А сама уж тянула, тянула его со стула, утягивала за собой в другую комнату.
– Егорушка! – задыхалась. – Свет мой ясный...
Пошли в обнимку, переплетая ноги, натыкаясь на стулья, на стены. А руки не слушались, головы затуманились, кровь заколотилась в висках. Собака смотрела изумленно, склонив набок лобастую голову. Петух приоткрыл один глаз, понимающе глядел вслед.
– Егорушка!..
– Аннушка!..
– Егорушка!..
11
Грохнули кулаком по входной двери, собака повернулась резко, будто хотела поймать собственный хвост, загавкала хрипло.
– Хозяева дома?
И сразу рухнуло все, осыпалось обломками с неслышным грохотом: валилось на глазах шаткое счастье. Егор напрягся, словно броней покрылся, глядел тоскливо и настороженно, Аня в бессильной ярости выступила вперед, прикрыла его, как зверь прикрывает детеныша.
В дверях встали двое, плотно загородили проход. Тот, давешний, мужичок с тугим животом и старая женщина.
– Здравствуйте, – непримиримо сказала женщина. – Общественность.
Так сказала, будто – "Милиция!" Будто – "Руки вверх!" Будто ворвалась в воровской притон с наганом в руке, поймала, уличила, застукала на месте преступления.
– Категорически вас приветствую, – бодро сообщил мужичок. – Наше вам, ваше нам!
А сам глазом подмаргивал, щекой поддергивал, рукой подмахивал, мол, я это, я, тот, который компаньон, с кем почти сговорились, столковались, снюхались насчет теплицы, грядок, того-сего: редисочка в апреле, клубничка в мае... Я это, я!
– Уходите, – приказала Аня.
– Ну уж, – обрадовался мужичок, – так уж и сразу. Не посидели, не поговорили.

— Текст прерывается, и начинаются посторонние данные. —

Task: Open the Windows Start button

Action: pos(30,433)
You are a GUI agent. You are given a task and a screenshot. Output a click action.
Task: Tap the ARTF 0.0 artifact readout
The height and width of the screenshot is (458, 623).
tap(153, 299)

– Я общественница, – гордо сказала женщина. – С одна тысяча девятьсот двадцать третьего года. Меня никто еще не выгонял.
Была она неимоверно худая, высушенная, без признаков мякоти на выпирающих костях, как дистрофик после голодной зимы. Кожа на лице мертвая, сухая, растрескавшаяся: земля пересохшая в бесплодном ожидании дождя. Платье висело на ней случайными складками. Шляпа торчала в неположенном месте. Туфли на ногах мужского фасона. Из туфель выступали наружу тонкие подростковые ноги. Но глаза горели неугасимым пламенем, глаза смотрели в упор, дулами на смертников: неумолимо и беспощадно. Руки она держала за спиной, и страшно было подумать, что она могла оттуда, из-за спины, вытащить.